A programação de abertura do 1º Flitabira prevê ainda, a partir das 17h, cortejo de marujadas e congado; concerto no sino Elias, executado pelo mestre sineiro Nilson José dos Santos, de Ouro Preto; recital com Antonio Carlos de Almeida Castro, o Kakay; Antonio Fagundes falando do tema “Amor aos livros e à literatura” e recitando seus poemas; Mia Couto se desdobrando em três debates – com Bruna Lombardi, com Ailton Krenak e sozinho, falando de seu mais recente livro, “O mapeador de ausências” – e a apresentação do espetáculo de dança “Sem lugar”, do grupo Primeiro Ato, inspirado na vida e na obra de Drummond.
“Em função da pandemia e por todo o clima anticultura que a gente vive atualmente no Brasil, muitos eventos literários estão penando, sendo cancelados ou adiados, então é uma notícia muito bem-vinda o surgimento de um novo festival”, afirma Léo Cunha, que é autor da letra do hino do Flitabira, composto juntamente com o músico e escritor cearense Tino Freitas.
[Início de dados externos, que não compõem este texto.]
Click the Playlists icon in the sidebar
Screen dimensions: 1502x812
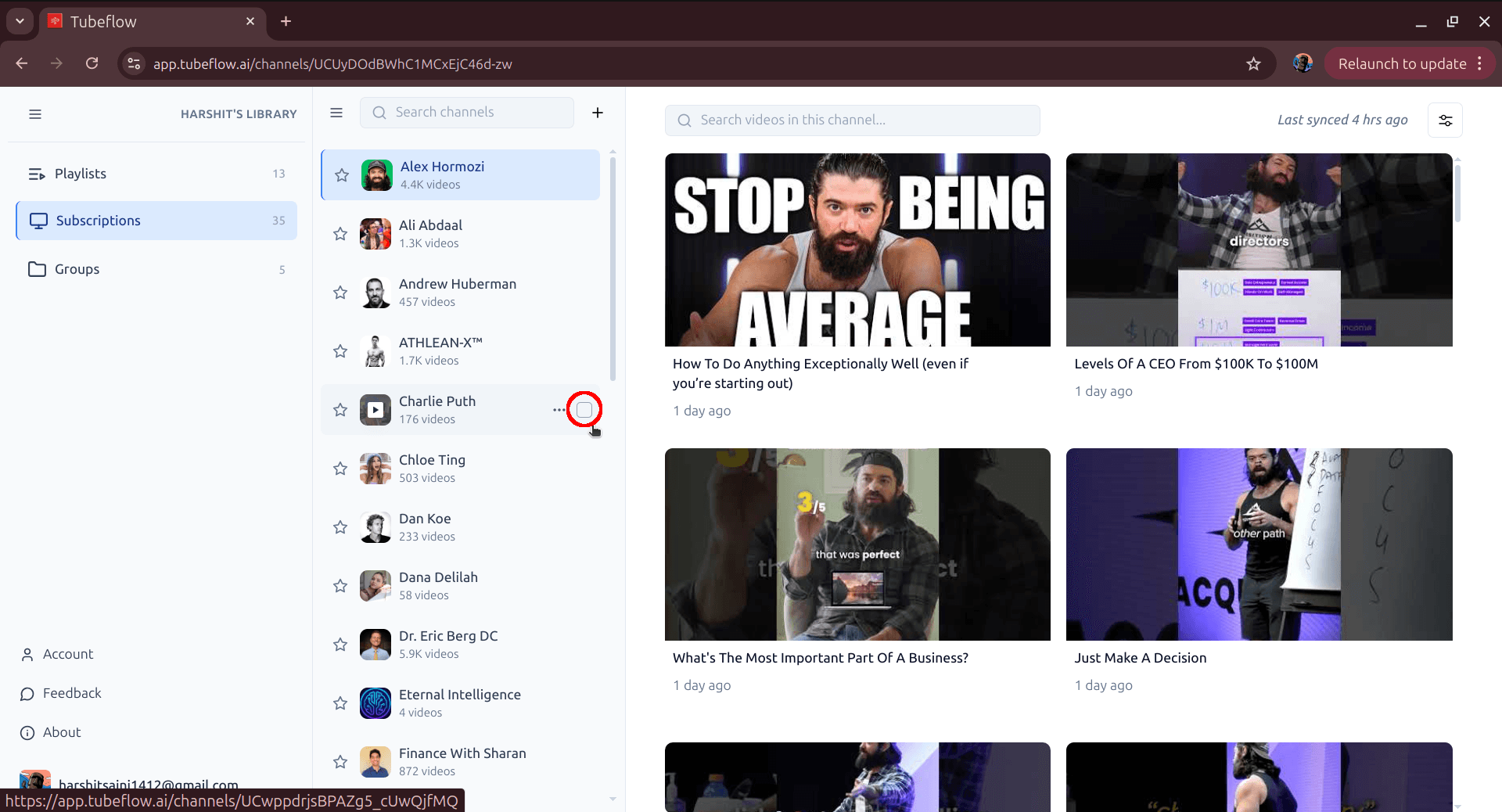[37, 174]
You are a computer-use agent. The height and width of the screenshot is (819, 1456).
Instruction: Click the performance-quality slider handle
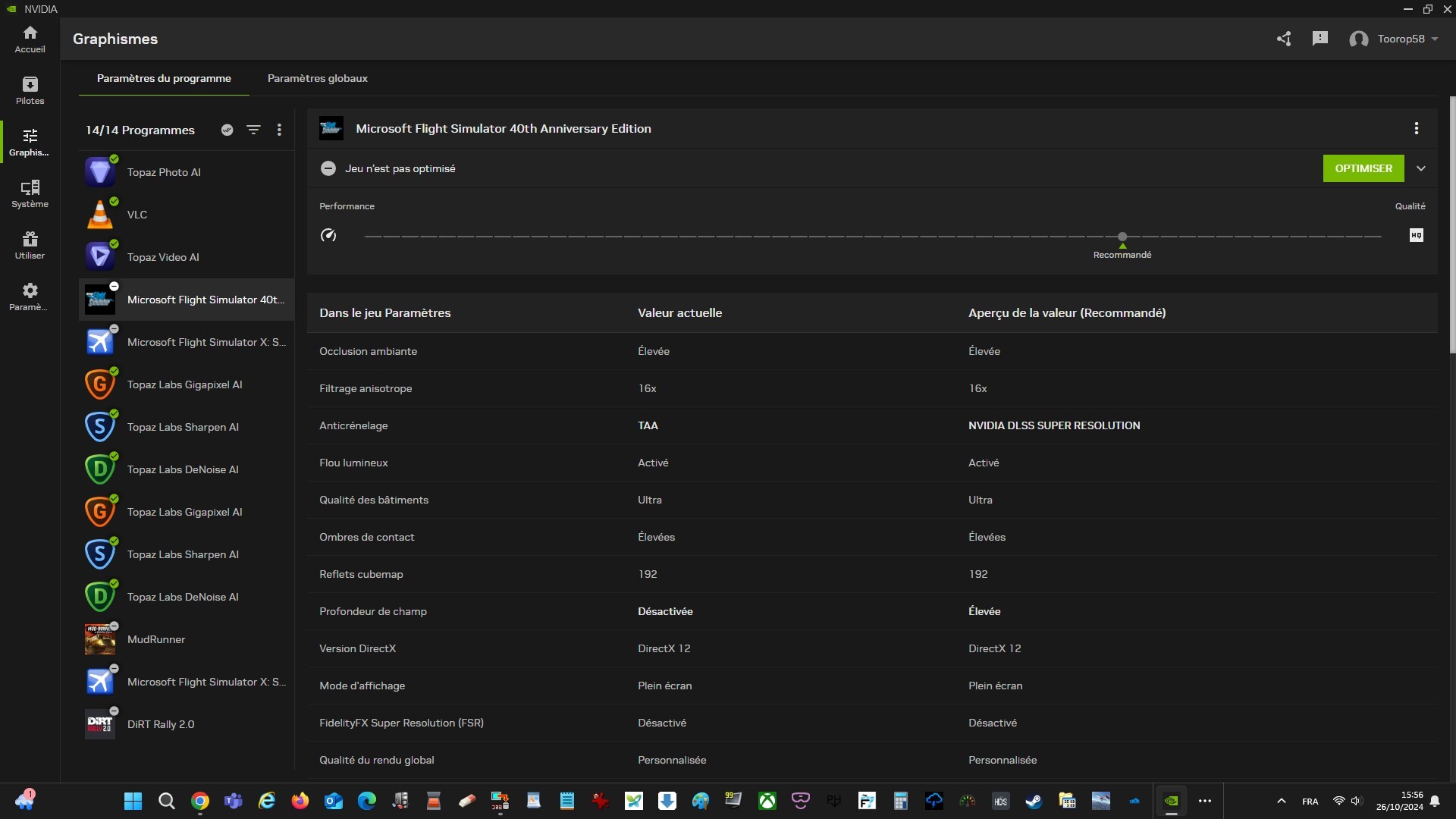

Cunha tem mais de 60 títulos de literatura infantojuvenil lançados.
Ele comenta que “o momento é muito oportuno, porque está para ser lançada uma grande biografia do Drummond, escrita pelo Humberto Werneck, que está há uma década trabalhando nisso”. Cunha participa amanhã da mesa Literatura infantil e música, ao lado de Tino Freitas. Werneck, por sua vez, integra mesa digital também amanhã, às 20h, na qual falará a respeito da biografia de Drummond.
Afonso Borges afirma ter “um projeto de 10 anos de trabalho em Itabira”. Para o ano que vem, ele diz já estar “combinado com Pilar del Rio (viúva do escritor português) de fazermos uma comemoração conjunta no Flitabira” do centenário de José Saramago e dos 120 anos de nascimento de Drummond.
NOS PASSOS
DE DRUMMOND
A coreógrafa Suely Machado, diretora do Primeiro Ato, diz que ficou muito animada e emocionada com o convite para participar da abertura do Flitabira. Ela destaca que o espetáculo que será apresentado foi criado em 2002, a convite de Pedro Drummond, neto do poeta, e exigiu um mergulho profundo na obra e na vida do homenageado.
“A gente não queria se basear só nos poemas, mas também na pessoa de Drummond, que falava que quando estava na roça pensava no elevador e quando estava no elevador pensava na roça, daí o título ‘Sem lugar’. A criação desse espetáculo foi um processo que demandou nove meses, uma gestação, de muita leitura e muita entrega”, afirma.
Ela destaca que “Sem lugar” estreou em Itabira, mas que, passados quase 20 anos, ele agora poderá ser visto por um público completamente renovado. “Itabira é a terra de Drummond, então tem um significado muito grande para a gente. Fazer um festival de literatura no Brasil é sempre uma coisa muito importante, mobilizar crianças, adolescentes e adultos em torno do hábito da leitura, com uma programação que reúne pessoas tão importantes. E nós temos esse histórico de trabalhar a dança junto com a literatura”, diz.
Além de Drummond, o Primeiro Ato já produziu espetáculos baseados em obras de Hilda Hilst, Guimarães Rosa e Nelson Rodrigues. “Abrir esse festival é muito emocionante, e faço questão de que isso apareça, essa emoção de trazer para a cidade do poeta, num primeiro festival de literatura, um mergulho na obra dele.”